*SUPPLIED RECORDS*.
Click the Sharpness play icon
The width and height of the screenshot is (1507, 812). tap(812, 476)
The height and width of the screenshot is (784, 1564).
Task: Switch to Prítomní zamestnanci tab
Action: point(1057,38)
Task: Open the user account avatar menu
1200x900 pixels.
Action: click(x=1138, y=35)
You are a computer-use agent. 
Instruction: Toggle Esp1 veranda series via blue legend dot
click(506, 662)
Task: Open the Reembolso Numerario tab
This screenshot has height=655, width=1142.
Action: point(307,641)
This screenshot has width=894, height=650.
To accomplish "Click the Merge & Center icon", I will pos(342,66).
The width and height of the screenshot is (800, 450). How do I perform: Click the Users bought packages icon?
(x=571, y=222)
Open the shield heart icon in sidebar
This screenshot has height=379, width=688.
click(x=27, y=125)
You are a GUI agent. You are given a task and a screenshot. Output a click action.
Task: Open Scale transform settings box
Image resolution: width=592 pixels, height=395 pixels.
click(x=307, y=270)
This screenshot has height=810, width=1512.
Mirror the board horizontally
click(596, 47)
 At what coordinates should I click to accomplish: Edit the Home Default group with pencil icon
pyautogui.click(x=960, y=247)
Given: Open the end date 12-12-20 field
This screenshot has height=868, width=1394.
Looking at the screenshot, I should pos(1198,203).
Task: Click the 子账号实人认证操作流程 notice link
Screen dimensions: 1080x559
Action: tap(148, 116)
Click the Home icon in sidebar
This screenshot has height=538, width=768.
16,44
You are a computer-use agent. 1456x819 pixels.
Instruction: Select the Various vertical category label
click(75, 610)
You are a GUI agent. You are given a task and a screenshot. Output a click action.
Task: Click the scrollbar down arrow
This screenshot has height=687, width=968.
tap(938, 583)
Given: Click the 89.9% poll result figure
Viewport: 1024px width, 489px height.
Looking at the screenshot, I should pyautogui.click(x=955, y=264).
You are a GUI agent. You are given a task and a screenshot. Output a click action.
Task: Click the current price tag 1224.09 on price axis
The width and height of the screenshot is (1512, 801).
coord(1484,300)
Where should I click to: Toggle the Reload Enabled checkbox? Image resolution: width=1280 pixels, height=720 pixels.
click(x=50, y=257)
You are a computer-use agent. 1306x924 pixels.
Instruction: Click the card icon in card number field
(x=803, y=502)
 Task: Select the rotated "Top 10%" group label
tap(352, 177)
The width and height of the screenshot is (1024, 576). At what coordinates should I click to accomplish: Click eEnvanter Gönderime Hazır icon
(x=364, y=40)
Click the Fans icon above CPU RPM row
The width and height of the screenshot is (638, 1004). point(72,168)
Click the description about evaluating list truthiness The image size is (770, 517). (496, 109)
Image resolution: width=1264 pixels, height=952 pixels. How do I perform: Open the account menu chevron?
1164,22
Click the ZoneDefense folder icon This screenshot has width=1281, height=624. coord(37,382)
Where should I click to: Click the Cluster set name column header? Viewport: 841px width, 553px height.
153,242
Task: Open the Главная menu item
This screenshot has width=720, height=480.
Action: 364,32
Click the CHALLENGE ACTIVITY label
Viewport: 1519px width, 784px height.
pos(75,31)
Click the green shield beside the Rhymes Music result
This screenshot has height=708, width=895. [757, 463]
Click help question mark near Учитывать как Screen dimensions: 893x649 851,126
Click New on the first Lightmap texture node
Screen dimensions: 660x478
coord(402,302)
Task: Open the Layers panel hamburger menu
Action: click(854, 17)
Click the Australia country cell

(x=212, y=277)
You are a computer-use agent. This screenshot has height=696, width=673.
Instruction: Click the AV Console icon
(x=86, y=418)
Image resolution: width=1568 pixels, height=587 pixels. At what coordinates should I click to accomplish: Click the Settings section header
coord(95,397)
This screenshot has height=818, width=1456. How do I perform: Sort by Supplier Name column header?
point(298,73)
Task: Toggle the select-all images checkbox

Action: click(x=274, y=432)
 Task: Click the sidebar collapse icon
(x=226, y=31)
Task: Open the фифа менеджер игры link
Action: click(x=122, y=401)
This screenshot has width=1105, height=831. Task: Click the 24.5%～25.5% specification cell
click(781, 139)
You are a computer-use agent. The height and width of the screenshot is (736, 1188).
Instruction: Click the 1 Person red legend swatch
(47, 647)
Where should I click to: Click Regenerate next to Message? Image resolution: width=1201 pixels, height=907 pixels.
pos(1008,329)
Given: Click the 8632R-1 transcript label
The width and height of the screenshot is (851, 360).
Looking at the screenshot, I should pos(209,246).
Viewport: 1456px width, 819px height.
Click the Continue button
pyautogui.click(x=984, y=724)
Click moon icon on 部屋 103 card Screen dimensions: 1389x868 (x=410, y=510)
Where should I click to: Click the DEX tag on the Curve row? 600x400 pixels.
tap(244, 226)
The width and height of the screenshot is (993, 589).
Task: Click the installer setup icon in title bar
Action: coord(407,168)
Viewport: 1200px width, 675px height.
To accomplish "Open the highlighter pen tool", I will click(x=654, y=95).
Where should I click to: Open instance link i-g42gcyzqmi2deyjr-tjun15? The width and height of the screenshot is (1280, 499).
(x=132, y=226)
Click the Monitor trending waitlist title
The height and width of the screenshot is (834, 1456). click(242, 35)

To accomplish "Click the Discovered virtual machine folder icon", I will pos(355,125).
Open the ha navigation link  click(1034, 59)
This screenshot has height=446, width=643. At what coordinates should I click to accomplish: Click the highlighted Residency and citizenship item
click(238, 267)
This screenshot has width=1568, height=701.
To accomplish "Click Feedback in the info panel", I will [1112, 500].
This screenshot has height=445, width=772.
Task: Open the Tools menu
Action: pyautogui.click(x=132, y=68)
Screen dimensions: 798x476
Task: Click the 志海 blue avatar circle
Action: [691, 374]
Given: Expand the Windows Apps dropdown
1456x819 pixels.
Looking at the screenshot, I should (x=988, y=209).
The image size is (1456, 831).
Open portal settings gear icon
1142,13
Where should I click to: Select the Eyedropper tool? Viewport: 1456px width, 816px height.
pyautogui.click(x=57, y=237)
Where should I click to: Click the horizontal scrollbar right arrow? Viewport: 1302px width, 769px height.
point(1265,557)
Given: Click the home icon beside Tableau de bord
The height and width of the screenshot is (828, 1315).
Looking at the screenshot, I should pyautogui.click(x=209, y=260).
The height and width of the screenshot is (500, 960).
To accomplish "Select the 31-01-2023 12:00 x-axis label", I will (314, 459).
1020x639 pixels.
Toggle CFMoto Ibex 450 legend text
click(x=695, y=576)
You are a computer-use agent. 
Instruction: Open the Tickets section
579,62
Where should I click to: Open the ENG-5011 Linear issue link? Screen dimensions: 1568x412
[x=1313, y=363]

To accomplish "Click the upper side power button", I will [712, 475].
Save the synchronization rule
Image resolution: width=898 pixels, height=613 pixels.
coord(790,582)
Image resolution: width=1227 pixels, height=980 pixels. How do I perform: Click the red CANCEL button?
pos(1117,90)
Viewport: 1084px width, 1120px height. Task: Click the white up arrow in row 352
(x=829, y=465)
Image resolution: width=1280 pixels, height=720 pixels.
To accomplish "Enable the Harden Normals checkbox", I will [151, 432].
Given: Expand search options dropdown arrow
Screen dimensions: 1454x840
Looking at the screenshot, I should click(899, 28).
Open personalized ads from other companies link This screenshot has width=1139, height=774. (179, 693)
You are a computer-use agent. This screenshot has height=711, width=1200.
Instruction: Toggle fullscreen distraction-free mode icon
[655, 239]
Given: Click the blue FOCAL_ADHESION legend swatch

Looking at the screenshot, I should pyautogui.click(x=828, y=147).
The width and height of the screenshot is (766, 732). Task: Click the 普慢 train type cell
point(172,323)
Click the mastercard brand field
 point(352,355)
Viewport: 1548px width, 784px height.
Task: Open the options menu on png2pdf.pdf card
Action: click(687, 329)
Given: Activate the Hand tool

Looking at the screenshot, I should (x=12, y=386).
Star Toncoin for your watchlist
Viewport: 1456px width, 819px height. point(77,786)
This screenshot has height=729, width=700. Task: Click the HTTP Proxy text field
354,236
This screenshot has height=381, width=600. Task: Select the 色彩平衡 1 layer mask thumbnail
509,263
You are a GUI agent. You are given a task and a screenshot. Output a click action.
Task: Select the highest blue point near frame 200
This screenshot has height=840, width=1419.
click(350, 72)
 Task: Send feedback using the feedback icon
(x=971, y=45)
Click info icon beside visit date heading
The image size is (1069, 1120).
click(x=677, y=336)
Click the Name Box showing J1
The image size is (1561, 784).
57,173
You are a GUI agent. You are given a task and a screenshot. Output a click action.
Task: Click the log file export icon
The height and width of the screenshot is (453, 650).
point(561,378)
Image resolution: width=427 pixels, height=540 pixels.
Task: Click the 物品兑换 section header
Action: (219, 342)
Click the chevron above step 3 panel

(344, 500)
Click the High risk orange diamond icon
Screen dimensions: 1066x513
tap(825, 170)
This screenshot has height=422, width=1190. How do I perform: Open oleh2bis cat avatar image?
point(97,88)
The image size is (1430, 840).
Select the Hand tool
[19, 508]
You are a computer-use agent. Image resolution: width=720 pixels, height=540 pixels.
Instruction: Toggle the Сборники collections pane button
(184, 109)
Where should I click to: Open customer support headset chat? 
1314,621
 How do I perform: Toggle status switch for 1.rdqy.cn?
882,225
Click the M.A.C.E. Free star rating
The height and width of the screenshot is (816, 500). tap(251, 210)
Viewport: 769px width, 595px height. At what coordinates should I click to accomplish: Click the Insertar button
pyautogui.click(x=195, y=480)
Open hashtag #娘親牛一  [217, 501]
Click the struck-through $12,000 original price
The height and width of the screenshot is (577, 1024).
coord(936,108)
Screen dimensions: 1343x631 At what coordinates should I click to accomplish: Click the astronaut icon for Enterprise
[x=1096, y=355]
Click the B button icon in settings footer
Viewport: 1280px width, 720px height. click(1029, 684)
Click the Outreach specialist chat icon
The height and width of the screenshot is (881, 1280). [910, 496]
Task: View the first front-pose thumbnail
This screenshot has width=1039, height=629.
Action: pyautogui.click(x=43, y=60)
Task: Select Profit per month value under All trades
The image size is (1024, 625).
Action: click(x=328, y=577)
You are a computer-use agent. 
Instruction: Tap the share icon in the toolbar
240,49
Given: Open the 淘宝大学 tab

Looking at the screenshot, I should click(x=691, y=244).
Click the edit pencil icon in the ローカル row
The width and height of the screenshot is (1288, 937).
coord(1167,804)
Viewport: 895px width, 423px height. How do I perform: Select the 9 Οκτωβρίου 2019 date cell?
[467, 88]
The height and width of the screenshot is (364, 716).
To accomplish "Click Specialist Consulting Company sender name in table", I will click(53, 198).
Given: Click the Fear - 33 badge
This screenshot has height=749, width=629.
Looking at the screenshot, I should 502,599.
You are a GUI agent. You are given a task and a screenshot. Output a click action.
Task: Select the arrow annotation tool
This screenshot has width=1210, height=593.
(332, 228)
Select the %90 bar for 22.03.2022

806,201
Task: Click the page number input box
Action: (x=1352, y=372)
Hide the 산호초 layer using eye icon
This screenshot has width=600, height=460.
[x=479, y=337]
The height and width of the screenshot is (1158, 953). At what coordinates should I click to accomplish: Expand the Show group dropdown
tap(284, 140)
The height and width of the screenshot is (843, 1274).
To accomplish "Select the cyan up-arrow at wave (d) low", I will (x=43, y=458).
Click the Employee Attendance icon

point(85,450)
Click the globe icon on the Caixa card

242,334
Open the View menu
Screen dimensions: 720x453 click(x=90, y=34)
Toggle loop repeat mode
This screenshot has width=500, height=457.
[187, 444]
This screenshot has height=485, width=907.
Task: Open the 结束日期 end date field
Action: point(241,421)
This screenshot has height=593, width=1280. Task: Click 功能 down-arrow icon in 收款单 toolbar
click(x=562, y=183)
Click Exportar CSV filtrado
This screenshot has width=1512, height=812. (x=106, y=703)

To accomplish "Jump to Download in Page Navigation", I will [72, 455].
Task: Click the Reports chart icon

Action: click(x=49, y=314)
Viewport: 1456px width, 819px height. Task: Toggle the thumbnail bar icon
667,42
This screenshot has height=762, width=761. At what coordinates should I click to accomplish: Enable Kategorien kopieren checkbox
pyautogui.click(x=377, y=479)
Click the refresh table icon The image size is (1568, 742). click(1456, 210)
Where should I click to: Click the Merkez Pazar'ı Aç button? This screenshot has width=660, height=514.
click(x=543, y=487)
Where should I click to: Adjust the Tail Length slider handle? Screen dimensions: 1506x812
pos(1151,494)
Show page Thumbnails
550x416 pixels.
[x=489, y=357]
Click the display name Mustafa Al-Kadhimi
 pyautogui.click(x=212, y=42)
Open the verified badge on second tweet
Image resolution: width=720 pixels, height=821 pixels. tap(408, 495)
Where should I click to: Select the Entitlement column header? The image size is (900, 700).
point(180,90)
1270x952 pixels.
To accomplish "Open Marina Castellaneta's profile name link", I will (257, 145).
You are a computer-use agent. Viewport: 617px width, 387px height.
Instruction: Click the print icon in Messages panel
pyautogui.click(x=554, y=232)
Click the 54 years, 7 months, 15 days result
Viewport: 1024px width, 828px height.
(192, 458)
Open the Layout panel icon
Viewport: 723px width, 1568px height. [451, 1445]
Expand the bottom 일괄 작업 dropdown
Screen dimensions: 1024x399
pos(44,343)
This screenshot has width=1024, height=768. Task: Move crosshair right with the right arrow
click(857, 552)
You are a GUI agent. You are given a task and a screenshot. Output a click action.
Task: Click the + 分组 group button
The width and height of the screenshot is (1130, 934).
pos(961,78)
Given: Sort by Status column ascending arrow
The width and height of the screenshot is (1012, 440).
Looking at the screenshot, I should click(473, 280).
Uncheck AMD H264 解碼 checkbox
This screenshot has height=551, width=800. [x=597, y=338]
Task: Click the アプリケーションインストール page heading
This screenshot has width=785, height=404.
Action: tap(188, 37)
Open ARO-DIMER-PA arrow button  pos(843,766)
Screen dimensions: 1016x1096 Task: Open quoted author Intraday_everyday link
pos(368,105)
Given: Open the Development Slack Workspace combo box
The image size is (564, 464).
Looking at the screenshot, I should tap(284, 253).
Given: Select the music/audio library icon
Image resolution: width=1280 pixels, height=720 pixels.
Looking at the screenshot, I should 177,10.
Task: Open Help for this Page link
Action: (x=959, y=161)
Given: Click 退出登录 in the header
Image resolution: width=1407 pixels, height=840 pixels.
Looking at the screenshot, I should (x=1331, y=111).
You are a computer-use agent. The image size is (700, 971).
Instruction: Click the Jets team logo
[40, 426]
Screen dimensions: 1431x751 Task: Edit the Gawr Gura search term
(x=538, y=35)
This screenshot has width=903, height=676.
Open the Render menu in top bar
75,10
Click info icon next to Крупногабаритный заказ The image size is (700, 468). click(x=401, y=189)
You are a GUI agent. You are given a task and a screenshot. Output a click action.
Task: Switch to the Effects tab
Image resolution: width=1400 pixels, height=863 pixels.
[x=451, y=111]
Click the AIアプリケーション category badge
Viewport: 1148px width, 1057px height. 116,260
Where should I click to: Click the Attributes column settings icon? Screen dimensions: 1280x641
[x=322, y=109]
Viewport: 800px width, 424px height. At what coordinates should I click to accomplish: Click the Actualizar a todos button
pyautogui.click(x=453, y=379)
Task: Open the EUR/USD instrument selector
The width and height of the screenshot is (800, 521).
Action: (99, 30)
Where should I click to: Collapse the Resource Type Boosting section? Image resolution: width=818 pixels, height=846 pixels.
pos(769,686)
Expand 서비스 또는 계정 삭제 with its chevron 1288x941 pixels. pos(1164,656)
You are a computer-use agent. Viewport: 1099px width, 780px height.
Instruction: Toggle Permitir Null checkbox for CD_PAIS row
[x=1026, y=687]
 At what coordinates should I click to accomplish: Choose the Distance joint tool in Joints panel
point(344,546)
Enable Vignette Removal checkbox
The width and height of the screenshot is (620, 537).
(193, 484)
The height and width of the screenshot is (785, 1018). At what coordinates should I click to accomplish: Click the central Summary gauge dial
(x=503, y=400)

*GIVEN REQUEST*.
Replace "chevron" with "arrow" in the stretch of the listing from the line containing "Click info icon beside visit date heading" through the line containing "[x=1096, y=355]". Return only those lines, with nothing else changed.

*RESPONSE*.
Click info icon beside visit date heading
The image size is (1069, 1120).
click(x=677, y=336)
Click the Name Box showing J1
The image size is (1561, 784).
57,173
You are a GUI agent. You are given a task and a screenshot. Output a click action.
Task: Click the log file export icon
The height and width of the screenshot is (453, 650).
point(561,378)
Image resolution: width=427 pixels, height=540 pixels.
Task: Click the 物品兑换 section header
Action: (219, 342)
Click the arrow above step 3 panel

(344, 500)
Click the High risk orange diamond icon
Screen dimensions: 1066x513
tap(825, 170)
This screenshot has height=422, width=1190. How do I perform: Open oleh2bis cat avatar image?
point(97,88)
The image size is (1430, 840).
Select the Hand tool
[19, 508]
You are a computer-use agent. Image resolution: width=720 pixels, height=540 pixels.
Instruction: Toggle the Сборники collections pane button
(184, 109)
Where should I click to: Open customer support headset chat? 
1314,621
 How do I perform: Toggle status switch for 1.rdqy.cn?
882,225
Click the M.A.C.E. Free star rating
The height and width of the screenshot is (816, 500). tap(251, 210)
Viewport: 769px width, 595px height. At what coordinates should I click to accomplish: Click the Insertar button
pyautogui.click(x=195, y=480)
Open hashtag #娘親牛一  [217, 501]
Click the struck-through $12,000 original price
The height and width of the screenshot is (577, 1024).
coord(936,108)
Screen dimensions: 1343x631 At what coordinates should I click to accomplish: Click the astronaut icon for Enterprise
[x=1096, y=355]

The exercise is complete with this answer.